La violence conjugale et la transition à la parentalité
La période périnatale peut entraîner des changements dans la dynamique relationnelle d’un couple (13). Il peut notamment y avoir des changements au niveau de la communication et de l’intimité, ainsi que des tensions associées à un partage genré des tâches et des soins aux enfants (14). Des tensions et des conflits liés à la grossesse peuvent surgir et nuire à l’harmonie et à la relation conjugale (15) (ambivalence devant la grossesse, appréhension des changements à venir, etc.).
Toutefois, bien que les conflits conjugaux puissent perturber le cours de la grossesse et affecter les gens qui les vivent, ils peuvent se régler sans violence, par la négociation, le compromis et la médiation (16). Conséquemment, ils ne sont pas inclus dans la définition de la violence retenue pour cette fiche, notamment parce qu’ils ne sont pas marqués par la dynamique de pouvoir et de contrôle qui caractérise la violence conjugale (voir tableau sur le continuum de la violence conjugale, ci-dessus).

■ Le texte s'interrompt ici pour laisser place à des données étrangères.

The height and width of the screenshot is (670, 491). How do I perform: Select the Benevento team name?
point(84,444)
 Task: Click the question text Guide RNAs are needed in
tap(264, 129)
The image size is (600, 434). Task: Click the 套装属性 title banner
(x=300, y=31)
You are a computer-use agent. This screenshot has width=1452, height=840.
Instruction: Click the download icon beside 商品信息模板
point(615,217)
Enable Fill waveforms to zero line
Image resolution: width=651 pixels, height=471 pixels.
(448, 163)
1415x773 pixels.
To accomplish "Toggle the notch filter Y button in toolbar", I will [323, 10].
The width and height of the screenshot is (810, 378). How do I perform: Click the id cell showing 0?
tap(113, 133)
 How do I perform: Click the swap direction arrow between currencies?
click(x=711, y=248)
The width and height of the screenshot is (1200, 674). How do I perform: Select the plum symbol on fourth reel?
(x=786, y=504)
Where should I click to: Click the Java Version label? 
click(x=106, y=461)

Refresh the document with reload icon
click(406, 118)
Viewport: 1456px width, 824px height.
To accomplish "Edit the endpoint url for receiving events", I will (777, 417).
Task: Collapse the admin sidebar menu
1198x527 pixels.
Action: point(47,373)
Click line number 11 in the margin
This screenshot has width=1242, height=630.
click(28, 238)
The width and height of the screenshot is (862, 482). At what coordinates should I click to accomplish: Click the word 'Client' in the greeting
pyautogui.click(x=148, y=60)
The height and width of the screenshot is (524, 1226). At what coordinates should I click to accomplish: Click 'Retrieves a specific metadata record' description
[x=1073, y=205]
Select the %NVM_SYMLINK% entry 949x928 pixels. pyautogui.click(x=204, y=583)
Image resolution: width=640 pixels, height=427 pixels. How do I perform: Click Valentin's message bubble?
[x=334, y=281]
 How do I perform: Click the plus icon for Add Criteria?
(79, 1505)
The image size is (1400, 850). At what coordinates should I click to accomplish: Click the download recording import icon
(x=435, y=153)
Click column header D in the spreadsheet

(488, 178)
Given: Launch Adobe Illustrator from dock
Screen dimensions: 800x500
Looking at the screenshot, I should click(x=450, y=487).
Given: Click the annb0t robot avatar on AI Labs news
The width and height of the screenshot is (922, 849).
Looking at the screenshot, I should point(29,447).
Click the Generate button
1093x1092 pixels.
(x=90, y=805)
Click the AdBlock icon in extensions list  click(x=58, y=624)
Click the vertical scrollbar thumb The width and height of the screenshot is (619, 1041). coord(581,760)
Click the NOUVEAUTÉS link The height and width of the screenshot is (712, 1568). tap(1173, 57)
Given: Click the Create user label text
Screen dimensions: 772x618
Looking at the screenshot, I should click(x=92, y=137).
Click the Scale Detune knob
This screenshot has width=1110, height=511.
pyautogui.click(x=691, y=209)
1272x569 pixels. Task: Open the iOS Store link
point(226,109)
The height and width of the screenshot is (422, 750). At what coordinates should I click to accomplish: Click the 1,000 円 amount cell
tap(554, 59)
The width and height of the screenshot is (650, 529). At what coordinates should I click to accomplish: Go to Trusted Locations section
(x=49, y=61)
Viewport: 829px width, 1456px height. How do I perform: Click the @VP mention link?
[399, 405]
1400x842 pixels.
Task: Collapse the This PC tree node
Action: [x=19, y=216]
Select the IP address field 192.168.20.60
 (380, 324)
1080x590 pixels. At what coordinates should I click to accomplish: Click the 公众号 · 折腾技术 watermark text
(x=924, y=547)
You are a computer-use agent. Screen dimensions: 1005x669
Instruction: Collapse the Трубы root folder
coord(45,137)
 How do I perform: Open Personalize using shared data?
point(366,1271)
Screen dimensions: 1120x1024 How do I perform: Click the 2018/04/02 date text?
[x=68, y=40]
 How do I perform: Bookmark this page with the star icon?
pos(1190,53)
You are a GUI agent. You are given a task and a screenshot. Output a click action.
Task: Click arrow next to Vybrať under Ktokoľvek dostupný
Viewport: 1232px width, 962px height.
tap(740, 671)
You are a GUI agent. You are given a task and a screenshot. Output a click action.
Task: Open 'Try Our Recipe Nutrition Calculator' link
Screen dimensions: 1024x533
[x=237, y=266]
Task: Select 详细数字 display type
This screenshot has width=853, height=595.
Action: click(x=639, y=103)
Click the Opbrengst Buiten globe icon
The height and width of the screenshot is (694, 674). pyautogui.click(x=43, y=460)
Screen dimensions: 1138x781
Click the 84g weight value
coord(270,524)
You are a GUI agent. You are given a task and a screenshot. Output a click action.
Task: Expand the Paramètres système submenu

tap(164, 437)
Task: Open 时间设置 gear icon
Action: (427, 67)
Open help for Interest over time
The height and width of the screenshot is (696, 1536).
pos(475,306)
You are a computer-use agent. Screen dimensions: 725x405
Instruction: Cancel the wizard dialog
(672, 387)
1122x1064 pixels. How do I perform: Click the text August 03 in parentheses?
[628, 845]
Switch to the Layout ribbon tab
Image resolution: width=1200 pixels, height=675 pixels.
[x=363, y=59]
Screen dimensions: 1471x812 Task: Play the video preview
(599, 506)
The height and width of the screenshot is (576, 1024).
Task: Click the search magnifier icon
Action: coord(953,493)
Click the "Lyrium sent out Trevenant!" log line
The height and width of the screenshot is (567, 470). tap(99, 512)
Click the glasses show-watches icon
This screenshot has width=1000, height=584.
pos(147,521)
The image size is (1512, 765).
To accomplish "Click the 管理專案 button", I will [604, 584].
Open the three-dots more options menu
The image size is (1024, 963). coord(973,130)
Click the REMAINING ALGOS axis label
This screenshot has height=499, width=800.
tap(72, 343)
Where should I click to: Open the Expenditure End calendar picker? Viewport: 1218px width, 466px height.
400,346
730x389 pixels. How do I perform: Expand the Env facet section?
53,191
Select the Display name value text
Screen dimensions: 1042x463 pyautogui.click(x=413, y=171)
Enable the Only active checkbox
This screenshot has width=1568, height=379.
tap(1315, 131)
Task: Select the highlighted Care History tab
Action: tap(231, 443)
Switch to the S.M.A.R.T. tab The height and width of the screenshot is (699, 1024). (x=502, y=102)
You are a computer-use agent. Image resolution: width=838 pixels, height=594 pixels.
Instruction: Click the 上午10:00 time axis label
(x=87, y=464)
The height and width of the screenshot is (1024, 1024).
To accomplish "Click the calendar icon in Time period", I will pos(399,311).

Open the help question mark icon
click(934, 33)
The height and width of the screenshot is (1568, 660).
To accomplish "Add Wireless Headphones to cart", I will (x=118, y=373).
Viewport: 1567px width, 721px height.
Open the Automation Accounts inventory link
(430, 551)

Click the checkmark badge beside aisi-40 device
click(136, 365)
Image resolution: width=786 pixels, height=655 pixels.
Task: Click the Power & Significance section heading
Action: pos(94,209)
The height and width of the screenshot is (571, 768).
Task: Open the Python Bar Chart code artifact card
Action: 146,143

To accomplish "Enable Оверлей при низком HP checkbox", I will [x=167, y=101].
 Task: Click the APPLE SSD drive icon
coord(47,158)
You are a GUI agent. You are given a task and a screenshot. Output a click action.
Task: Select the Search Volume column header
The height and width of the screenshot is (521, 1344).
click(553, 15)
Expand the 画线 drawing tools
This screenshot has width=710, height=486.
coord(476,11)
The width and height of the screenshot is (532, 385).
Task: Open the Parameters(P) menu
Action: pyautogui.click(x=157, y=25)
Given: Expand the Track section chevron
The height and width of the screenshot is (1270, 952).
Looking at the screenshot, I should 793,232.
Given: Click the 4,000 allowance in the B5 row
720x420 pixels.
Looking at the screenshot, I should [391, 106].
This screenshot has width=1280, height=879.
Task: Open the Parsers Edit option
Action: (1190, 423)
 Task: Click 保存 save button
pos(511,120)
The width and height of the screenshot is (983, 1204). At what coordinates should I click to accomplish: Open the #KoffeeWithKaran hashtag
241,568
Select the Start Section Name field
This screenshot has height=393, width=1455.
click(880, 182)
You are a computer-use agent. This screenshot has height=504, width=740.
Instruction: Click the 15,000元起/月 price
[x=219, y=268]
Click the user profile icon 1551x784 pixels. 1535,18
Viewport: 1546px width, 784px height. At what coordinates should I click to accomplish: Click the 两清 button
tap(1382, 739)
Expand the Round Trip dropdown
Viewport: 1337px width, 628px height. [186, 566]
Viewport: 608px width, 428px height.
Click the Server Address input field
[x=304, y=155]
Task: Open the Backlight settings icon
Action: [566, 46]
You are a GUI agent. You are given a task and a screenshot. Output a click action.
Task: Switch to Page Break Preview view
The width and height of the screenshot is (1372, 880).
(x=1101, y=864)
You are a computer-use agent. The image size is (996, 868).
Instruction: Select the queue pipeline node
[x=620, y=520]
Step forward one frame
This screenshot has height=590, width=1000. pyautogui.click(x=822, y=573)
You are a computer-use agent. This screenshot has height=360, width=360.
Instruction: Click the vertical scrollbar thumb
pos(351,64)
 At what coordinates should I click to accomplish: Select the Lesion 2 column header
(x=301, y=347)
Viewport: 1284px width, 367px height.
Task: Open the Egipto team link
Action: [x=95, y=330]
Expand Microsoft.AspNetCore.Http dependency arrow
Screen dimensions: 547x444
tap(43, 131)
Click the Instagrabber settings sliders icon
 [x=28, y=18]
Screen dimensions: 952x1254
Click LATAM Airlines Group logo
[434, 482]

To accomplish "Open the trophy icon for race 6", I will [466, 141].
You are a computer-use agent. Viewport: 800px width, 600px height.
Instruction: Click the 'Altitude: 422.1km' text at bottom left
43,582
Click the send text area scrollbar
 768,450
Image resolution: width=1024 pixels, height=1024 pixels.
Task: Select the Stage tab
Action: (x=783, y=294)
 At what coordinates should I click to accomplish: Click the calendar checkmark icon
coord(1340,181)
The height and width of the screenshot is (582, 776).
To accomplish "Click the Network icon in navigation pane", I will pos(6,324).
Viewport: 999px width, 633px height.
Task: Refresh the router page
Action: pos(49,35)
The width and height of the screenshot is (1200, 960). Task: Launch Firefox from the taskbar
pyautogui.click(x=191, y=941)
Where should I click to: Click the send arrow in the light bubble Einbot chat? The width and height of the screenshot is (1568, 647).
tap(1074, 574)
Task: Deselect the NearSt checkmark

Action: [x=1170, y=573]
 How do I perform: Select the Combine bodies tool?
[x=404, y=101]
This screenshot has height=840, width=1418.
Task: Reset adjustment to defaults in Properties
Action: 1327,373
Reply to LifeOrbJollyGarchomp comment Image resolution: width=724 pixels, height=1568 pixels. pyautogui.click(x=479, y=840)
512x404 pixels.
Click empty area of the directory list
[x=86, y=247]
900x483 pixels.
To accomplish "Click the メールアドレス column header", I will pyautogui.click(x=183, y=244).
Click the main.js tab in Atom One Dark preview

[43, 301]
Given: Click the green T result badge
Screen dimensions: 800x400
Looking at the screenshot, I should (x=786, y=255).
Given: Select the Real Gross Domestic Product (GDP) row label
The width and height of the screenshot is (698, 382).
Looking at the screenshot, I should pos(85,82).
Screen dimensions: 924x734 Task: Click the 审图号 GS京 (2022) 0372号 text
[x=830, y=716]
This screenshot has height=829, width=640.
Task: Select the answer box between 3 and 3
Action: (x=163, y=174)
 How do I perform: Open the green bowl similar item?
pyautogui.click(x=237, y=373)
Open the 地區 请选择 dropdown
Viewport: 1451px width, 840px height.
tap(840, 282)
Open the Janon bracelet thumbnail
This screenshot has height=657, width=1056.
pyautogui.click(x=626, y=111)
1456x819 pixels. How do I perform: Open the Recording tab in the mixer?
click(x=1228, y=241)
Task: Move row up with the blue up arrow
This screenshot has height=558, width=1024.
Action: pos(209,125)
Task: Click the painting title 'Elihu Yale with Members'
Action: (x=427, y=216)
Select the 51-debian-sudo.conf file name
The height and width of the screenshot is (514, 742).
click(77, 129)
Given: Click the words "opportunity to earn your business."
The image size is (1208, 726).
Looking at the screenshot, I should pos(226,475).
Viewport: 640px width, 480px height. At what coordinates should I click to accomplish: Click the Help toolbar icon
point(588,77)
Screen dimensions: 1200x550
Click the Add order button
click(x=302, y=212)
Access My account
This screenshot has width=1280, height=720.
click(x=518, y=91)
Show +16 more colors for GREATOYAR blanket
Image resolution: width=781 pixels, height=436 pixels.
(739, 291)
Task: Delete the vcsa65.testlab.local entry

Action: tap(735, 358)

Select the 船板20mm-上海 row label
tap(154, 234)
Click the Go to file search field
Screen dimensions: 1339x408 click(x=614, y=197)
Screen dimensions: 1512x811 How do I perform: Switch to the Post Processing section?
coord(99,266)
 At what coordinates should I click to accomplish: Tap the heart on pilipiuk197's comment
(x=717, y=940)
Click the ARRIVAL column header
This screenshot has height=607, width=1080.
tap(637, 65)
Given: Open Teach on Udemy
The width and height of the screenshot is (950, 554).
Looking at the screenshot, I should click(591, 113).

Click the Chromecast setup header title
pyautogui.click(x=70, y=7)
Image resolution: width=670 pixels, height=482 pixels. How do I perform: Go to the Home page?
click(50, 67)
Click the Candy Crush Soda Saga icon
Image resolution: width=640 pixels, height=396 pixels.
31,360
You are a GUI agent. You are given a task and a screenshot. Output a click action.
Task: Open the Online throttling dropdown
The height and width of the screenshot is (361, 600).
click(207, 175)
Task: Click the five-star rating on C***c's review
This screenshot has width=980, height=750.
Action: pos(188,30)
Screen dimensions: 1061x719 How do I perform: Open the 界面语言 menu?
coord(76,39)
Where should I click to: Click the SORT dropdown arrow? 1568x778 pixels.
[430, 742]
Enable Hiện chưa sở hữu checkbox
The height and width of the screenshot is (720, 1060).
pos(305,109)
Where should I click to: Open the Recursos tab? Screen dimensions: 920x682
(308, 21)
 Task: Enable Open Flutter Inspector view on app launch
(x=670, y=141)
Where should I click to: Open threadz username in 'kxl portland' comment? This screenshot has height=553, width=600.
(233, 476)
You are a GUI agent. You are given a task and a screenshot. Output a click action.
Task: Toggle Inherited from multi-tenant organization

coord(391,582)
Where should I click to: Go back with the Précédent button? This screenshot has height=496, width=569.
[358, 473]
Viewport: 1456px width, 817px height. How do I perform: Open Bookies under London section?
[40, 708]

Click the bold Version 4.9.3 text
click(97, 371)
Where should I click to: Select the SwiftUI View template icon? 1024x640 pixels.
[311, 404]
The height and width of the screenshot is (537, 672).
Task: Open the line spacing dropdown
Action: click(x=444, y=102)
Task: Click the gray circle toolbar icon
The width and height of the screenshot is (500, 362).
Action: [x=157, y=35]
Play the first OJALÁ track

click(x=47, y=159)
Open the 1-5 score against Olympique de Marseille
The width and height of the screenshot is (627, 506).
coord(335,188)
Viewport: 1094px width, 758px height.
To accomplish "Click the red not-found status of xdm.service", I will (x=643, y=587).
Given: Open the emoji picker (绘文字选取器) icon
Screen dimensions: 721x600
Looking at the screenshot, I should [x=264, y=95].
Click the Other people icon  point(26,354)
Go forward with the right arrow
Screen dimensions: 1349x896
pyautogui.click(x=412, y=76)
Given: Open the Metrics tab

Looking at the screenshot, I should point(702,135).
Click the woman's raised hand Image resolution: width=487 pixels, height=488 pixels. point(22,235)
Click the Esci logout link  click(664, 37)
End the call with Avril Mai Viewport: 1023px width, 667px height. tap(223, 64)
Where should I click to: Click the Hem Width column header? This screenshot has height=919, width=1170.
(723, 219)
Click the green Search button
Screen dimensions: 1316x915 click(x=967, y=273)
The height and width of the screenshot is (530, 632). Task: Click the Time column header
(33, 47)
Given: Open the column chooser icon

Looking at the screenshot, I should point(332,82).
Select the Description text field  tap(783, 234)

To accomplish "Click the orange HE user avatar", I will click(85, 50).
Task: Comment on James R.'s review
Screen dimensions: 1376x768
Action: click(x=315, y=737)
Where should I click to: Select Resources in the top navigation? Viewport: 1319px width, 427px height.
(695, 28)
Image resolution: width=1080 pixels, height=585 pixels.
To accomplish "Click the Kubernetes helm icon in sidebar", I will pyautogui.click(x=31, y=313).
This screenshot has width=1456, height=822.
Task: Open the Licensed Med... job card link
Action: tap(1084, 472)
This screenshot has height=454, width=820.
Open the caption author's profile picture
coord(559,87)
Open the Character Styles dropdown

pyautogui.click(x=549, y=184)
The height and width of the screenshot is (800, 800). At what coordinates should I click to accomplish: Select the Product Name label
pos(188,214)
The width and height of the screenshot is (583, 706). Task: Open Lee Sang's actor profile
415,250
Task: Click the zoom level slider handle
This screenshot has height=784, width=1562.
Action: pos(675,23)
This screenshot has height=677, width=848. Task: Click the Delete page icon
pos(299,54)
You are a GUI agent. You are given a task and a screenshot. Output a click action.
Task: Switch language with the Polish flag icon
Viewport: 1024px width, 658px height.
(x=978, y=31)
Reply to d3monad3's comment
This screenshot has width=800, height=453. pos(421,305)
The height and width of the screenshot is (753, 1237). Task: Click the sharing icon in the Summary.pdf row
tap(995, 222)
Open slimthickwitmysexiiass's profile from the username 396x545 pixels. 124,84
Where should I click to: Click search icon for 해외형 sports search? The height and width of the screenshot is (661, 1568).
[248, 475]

La fiche Adaptation à la parentalité présente des difficultés pouvant survenir lors de cette étape importante, en abordant entre autres le stress, la communication dans le couple et les conflits (qui font partie des deux premières séquences du continuum).
Quelques chiffres
Au Québec, les quelques données disponibles confirment qu’une proportion non négligeable de femmes vivent de la violence conjugale pendant la période périnatale. D’après une enquête réalisée en 2006-2007 sur l’expérience de la maternité, environ 10 % des mères québécoises ont vécu au moins un incident de violence physique ou sexuelle de la part de leur conjoint dans les deux années entourant la période périnatale, allant de la période de pré grossesse à celle du post-partum (17). Pour 25 % d’entre elles, les épisodes de violence subis s’étaient produits durant la grossesse (18). Selon cette même enquête, la prévalence de la violence conjugale atteignait 40 % chez les mères adolescentes (19).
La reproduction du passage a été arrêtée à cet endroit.